What this task involves: Reproduce the records below exactly as they are written.

Entries shown:
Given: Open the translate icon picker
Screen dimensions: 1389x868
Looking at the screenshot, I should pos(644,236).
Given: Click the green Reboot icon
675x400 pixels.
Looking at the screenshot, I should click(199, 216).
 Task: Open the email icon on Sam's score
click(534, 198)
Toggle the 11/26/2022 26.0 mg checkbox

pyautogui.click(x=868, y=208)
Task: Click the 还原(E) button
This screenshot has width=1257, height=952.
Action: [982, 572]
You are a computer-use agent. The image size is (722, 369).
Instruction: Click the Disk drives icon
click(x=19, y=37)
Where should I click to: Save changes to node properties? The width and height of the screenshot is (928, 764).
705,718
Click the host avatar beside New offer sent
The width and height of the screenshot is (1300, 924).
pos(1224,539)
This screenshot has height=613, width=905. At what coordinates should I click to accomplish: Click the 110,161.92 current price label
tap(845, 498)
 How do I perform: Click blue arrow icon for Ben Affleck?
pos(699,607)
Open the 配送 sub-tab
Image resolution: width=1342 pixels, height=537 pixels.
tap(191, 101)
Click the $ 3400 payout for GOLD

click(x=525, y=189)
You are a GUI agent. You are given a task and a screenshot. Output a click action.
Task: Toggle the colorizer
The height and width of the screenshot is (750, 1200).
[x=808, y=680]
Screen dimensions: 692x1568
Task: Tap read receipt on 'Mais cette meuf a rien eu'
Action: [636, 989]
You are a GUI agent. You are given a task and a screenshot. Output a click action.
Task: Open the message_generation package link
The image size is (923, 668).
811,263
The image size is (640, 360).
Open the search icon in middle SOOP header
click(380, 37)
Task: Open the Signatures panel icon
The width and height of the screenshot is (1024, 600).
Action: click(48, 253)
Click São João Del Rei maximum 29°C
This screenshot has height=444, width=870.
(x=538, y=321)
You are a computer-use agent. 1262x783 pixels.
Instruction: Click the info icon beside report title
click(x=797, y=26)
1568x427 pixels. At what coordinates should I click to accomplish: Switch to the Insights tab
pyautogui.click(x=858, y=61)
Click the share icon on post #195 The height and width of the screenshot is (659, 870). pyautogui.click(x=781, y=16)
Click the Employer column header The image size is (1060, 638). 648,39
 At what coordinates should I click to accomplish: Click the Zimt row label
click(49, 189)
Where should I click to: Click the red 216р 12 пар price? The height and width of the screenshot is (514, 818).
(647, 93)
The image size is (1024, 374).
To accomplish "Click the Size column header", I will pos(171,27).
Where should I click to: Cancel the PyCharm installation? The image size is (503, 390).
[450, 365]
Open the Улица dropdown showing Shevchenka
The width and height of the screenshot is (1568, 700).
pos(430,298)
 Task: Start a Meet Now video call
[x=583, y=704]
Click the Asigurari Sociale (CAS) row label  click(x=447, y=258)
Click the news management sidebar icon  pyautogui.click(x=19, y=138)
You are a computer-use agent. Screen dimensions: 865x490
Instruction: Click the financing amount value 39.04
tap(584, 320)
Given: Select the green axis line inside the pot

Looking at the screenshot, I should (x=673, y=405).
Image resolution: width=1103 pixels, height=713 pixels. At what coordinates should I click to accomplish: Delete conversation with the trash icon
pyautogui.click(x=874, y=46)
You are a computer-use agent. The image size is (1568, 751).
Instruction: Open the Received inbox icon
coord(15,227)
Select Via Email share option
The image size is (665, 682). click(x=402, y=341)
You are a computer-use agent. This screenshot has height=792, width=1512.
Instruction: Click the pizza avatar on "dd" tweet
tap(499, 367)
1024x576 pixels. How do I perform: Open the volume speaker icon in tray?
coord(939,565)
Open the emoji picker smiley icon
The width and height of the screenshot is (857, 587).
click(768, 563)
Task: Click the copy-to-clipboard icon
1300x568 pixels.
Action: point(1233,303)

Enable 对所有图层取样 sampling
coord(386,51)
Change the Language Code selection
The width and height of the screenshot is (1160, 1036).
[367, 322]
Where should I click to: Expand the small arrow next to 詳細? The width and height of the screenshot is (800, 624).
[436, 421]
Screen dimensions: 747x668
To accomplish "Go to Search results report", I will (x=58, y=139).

Task answer:
Given: Open the translate icon picker
Screen dimensions: 1389x868
Looking at the screenshot, I should pos(644,236).
Given: Click the green Reboot icon
675x400 pixels.
Looking at the screenshot, I should click(199, 216).
 Task: Open the email icon on Sam's score
click(534, 198)
Toggle the 11/26/2022 26.0 mg checkbox

pyautogui.click(x=868, y=208)
Task: Click the 还原(E) button
This screenshot has width=1257, height=952.
Action: [982, 572]
You are a computer-use agent. The image size is (722, 369).
Instruction: Click the Disk drives icon
click(x=19, y=37)
Where should I click to: Save changes to node properties? The width and height of the screenshot is (928, 764).
705,718
Click the host avatar beside New offer sent
The width and height of the screenshot is (1300, 924).
pos(1224,539)
This screenshot has height=613, width=905. At what coordinates should I click to accomplish: Click the 110,161.92 current price label
tap(845, 498)
 How do I perform: Click blue arrow icon for Ben Affleck?
pos(699,607)
Open the 配送 sub-tab
Image resolution: width=1342 pixels, height=537 pixels.
tap(191, 101)
Click the $ 3400 payout for GOLD

click(x=525, y=189)
You are a GUI agent. You are given a task and a screenshot. Output a click action.
Task: Toggle the colorizer
The height and width of the screenshot is (750, 1200).
[x=808, y=680]
Screen dimensions: 692x1568
Task: Tap read receipt on 'Mais cette meuf a rien eu'
Action: [636, 989]
You are a GUI agent. You are given a task and a screenshot. Output a click action.
Task: Open the message_generation package link
The image size is (923, 668).
811,263
The image size is (640, 360).
Open the search icon in middle SOOP header
click(380, 37)
Task: Open the Signatures panel icon
The width and height of the screenshot is (1024, 600).
Action: click(48, 253)
Click São João Del Rei maximum 29°C
This screenshot has height=444, width=870.
(x=538, y=321)
You are a computer-use agent. 1262x783 pixels.
Instruction: Click the info icon beside report title
click(x=797, y=26)
1568x427 pixels. At what coordinates should I click to accomplish: Switch to the Insights tab
pyautogui.click(x=858, y=61)
Click the share icon on post #195 The height and width of the screenshot is (659, 870). pyautogui.click(x=781, y=16)
Click the Employer column header The image size is (1060, 638). 648,39
 At what coordinates should I click to accomplish: Click the Zimt row label
click(49, 189)
Where should I click to: Click the red 216р 12 пар price? The height and width of the screenshot is (514, 818).
(647, 93)
The image size is (1024, 374).
To accomplish "Click the Size column header", I will pos(171,27).
Where should I click to: Cancel the PyCharm installation? The image size is (503, 390).
[450, 365]
Open the Улица dropdown showing Shevchenka
The width and height of the screenshot is (1568, 700).
pos(430,298)
 Task: Start a Meet Now video call
[x=583, y=704]
Click the Asigurari Sociale (CAS) row label  click(x=447, y=258)
Click the news management sidebar icon  pyautogui.click(x=19, y=138)
You are a computer-use agent. Screen dimensions: 865x490
Instruction: Click the financing amount value 39.04
tap(584, 320)
Given: Select the green axis line inside the pot

Looking at the screenshot, I should (x=673, y=405).
Image resolution: width=1103 pixels, height=713 pixels. At what coordinates should I click to accomplish: Delete conversation with the trash icon
pyautogui.click(x=874, y=46)
You are a computer-use agent. The image size is (1568, 751).
Instruction: Open the Received inbox icon
coord(15,227)
Select Via Email share option
The image size is (665, 682). click(x=402, y=341)
You are a computer-use agent. This screenshot has height=792, width=1512.
Instruction: Click the pizza avatar on "dd" tweet
tap(499, 367)
1024x576 pixels. How do I perform: Open the volume speaker icon in tray?
coord(939,565)
Open the emoji picker smiley icon
The width and height of the screenshot is (857, 587).
click(768, 563)
Task: Click the copy-to-clipboard icon
1300x568 pixels.
Action: point(1233,303)

Enable 对所有图层取样 sampling
coord(386,51)
Change the Language Code selection
The width and height of the screenshot is (1160, 1036).
[367, 322]
Where should I click to: Expand the small arrow next to 詳細? The width and height of the screenshot is (800, 624).
[436, 421]
Screen dimensions: 747x668
To accomplish "Go to Search results report", I will (x=58, y=139).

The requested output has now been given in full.